Think of it like a malicious version of remote browser isolation (RBI)—you’re browsing using someone else’s browser.

Bottom line: BitM = Authentication using an attacker’s browser, not your own.

(AitM) Attacker-in-the-Middle: Attacker Intercepts Logins

What it is: A broader category where the attacker intercepts and sometimes relays traffic between the user and a legitimate service.

BitM is effectively a specialized browser-based AitM relay attack, but AitM can also include:

  • Reverse proxies
  • Phishing frameworks (e.g., Tycoon 2FA phishing kit pages)
  • Token replay attacks

Why it works:

  • Credentials and MFA are captured in transit and bypassed
  • Session tokens are stolen post-authentication

Bottom line: AitM = the attacker transparently sits between you and the real site.

(AitB) Attacker-in-the-Browser: User’s Browser is Compromised

What it is: The attacker is already inside the user’s browser environment.

This typically involves:

  • Malicious browser extensions
  • Injected JavaScript, which the browser executes

Why it works:

  • An attacker can silently read and modify page content
  • Credentials, form data, and sessions are exposed to the attacker
  • Often invisible to the user and to traditional security tools

Bottom line: AitB = the browser itself is compromised.

Definitions Recap

  • BitB — Fake browser login window inside a web page
  • BitM — Login happens in an attacker-controlled remote browser
  • AitM — Attacker intercepts traffic between the user and the site
  • AitB — Attacker operates from within the user’s browser

Different mechanics. Same end goal: credential or session theft.
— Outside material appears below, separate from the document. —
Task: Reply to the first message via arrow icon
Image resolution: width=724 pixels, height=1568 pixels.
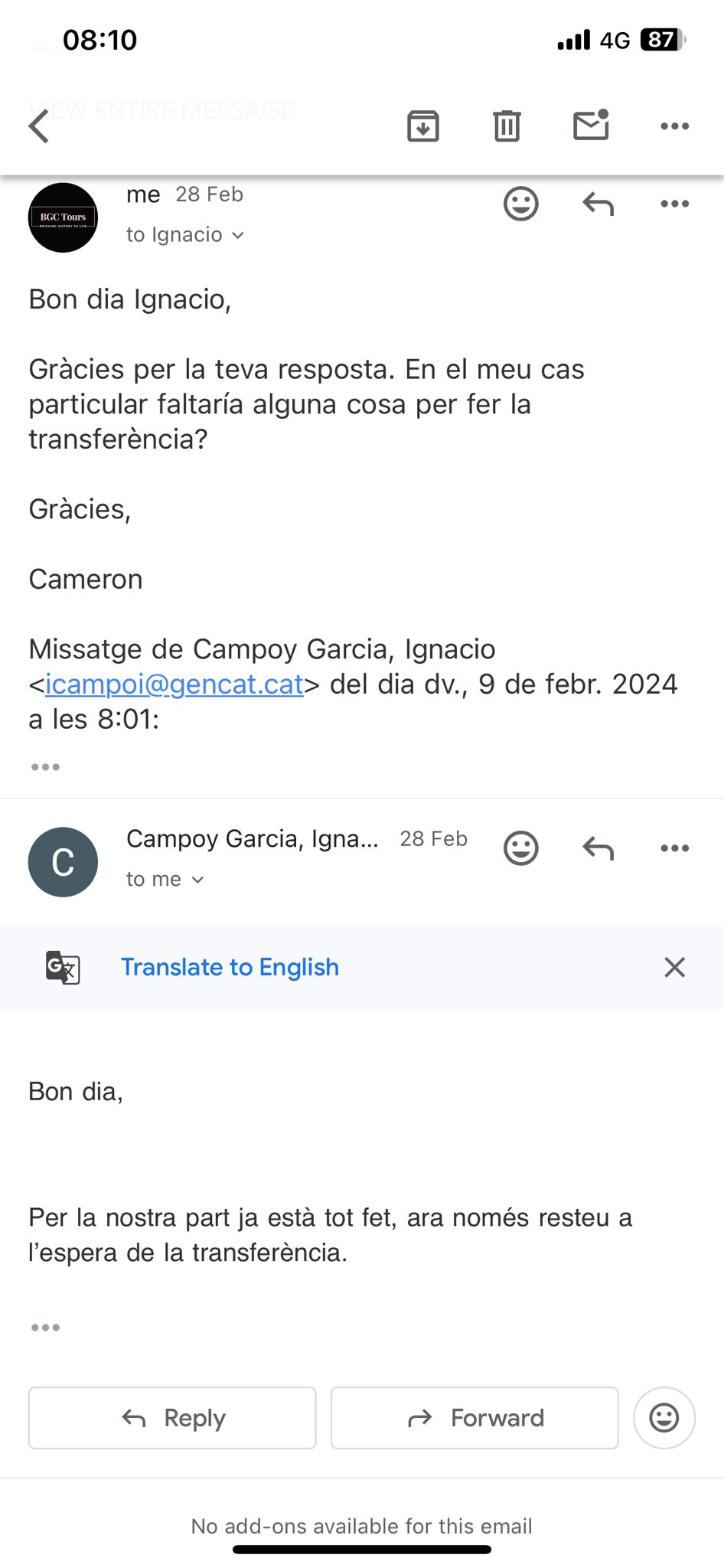Action: point(598,204)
Where Traditional Controls Fall Short

Email and network security, MFA, and endpoint protection often miss these attacks because:

  • The domains may be legitimate or of good reputation
  • MFA is successfully bypassed
  • No malware is dropped
  • The browser is the attack surface

This is why browser-level visibility matters.

Where BDR Helps

BDR solutions are strongest when detecting and investigating attacks that occur in the commonplace interface that attackers use to spy on users and steal credentials—the browser. BDR tools are uniquely positioned to provide the missing coverage of browser-based attacks. They can:

  • Detect fake login pages (BitB, BitM, AitM)
  • Identify suspicious browser and extension activity (BitM, BitB, AitM, AitB)
  • Observe credential prompt anomalies (BitB, BitM, AitM, AitB)
  • Correlate chained phishing activity (BitB, BitM, AitM)
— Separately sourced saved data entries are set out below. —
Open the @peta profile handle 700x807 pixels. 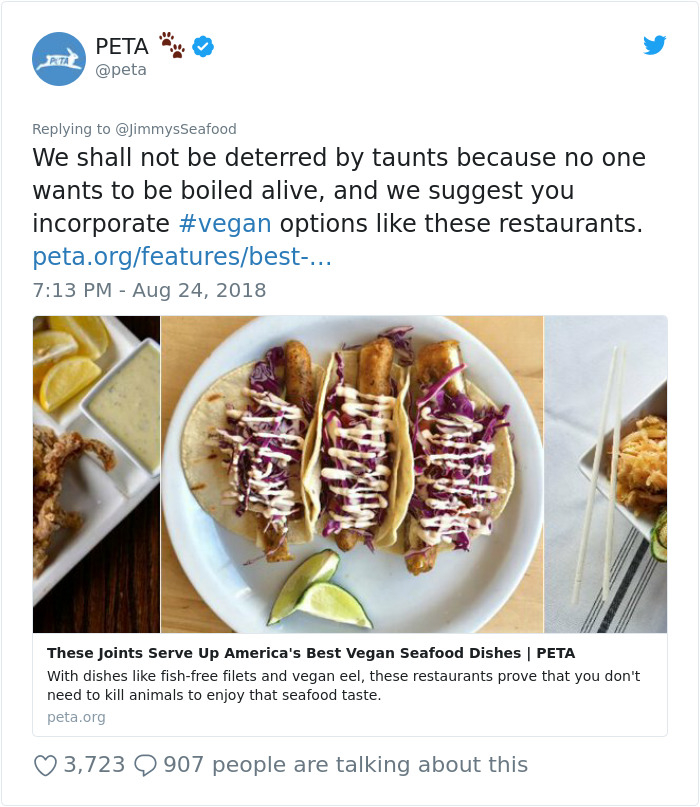(119, 69)
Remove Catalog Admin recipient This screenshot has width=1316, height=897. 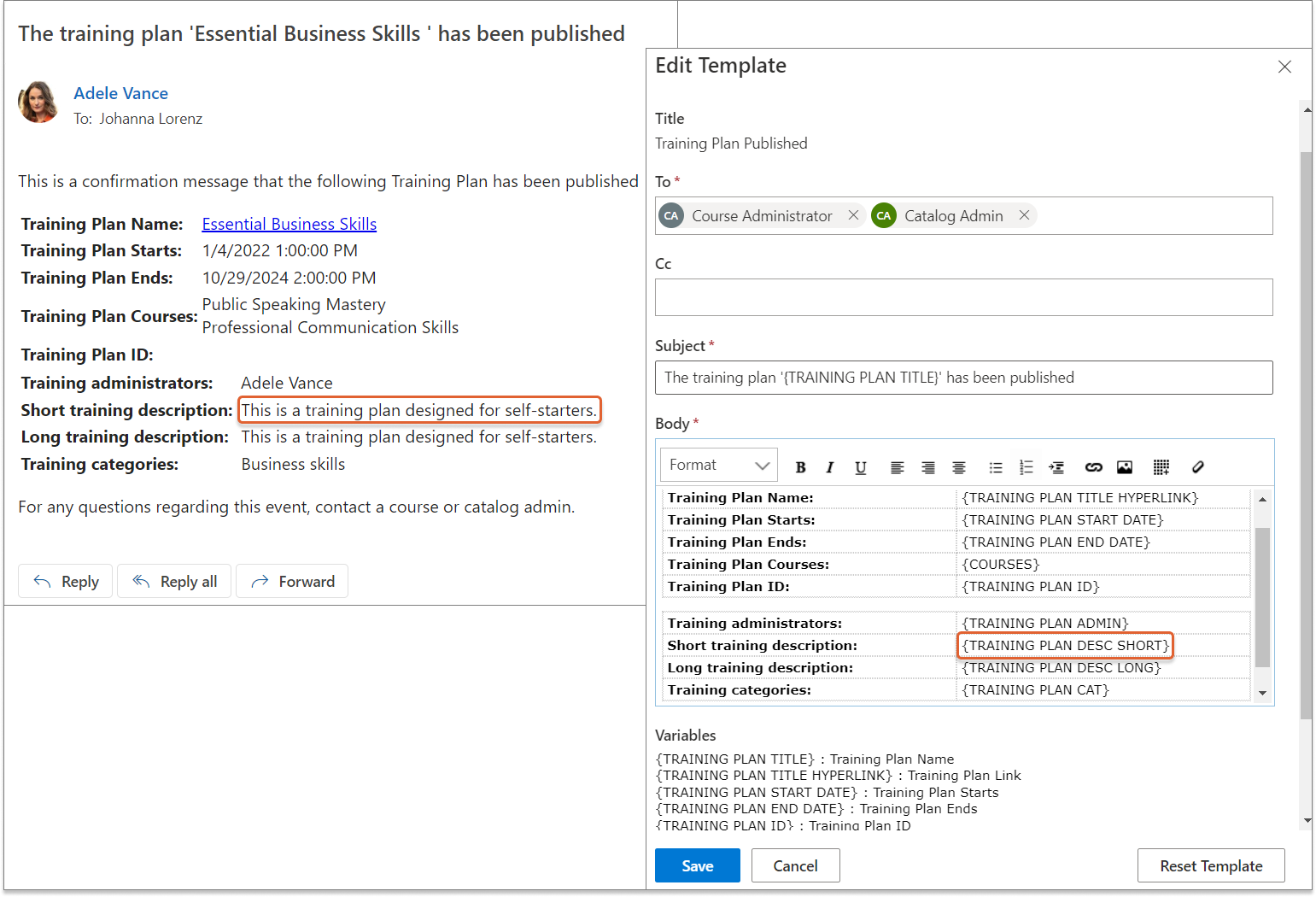[1024, 215]
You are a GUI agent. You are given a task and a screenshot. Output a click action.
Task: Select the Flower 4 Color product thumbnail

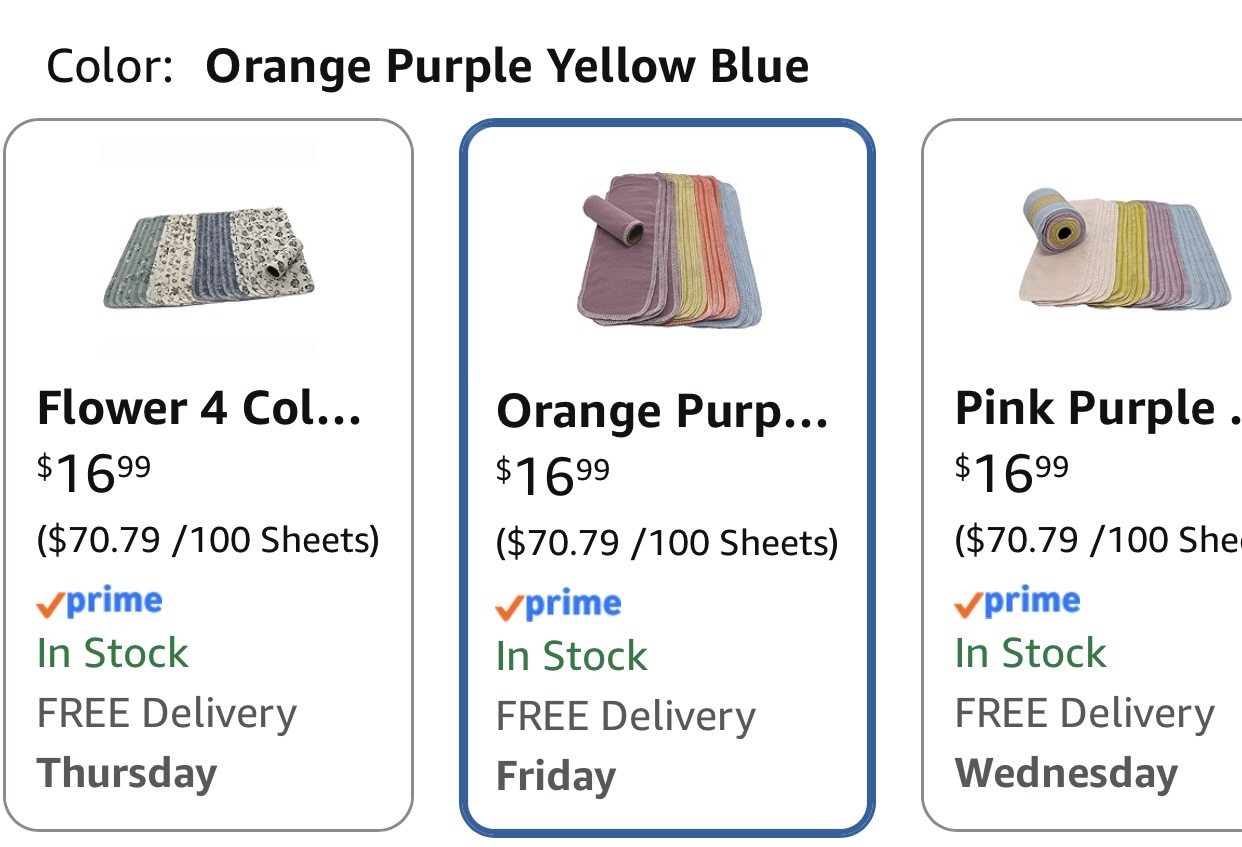tap(208, 250)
When combined with network and endpoint controls, BDR provides the additional coverage needed for security teams to effectively defend against all four of these types of browser-based attacks. 

How Keep Aware’s BDR Addresses These Attacks

Keep Aware focuses on what the user actually sees and interacts with in the browser, not just network-level activity.

Specifically, Keep Aware helps by:

  • Detecting fake browser UI elements used in BitB attacks
  • Identifying remote-browser usage patterns consistent with BitM
  • Correlating suspicious login flows across chained phishing pages
  • Providing investigators with browser-level evidence—not assumptions

Instead of guessing where the attack started, security teams can see:

  • What the user clicked
  • What the page rendered
  • What credentials were provided

Final Thoughts

Don’t let acronym overload distract from the fundamentals.

Whether it’s BitB, BitM, AitM, or AitB, the attacker’s ultimate goal remains the same: collect credentials or hijack a session without triggering traditional controls.

What matters most isn’t perfectly classifying the technique, but having reliable browser-level signals that confirm a phishing event occurred, even when email security, MFA controls, and network defenses see nothing wrong.

That’s where modern BDR—and Keep Aware in particular—adds value by delivering high-quality alerts and actionable browser telemetry that give security teams confidence that an attack occurred and how it unfolded.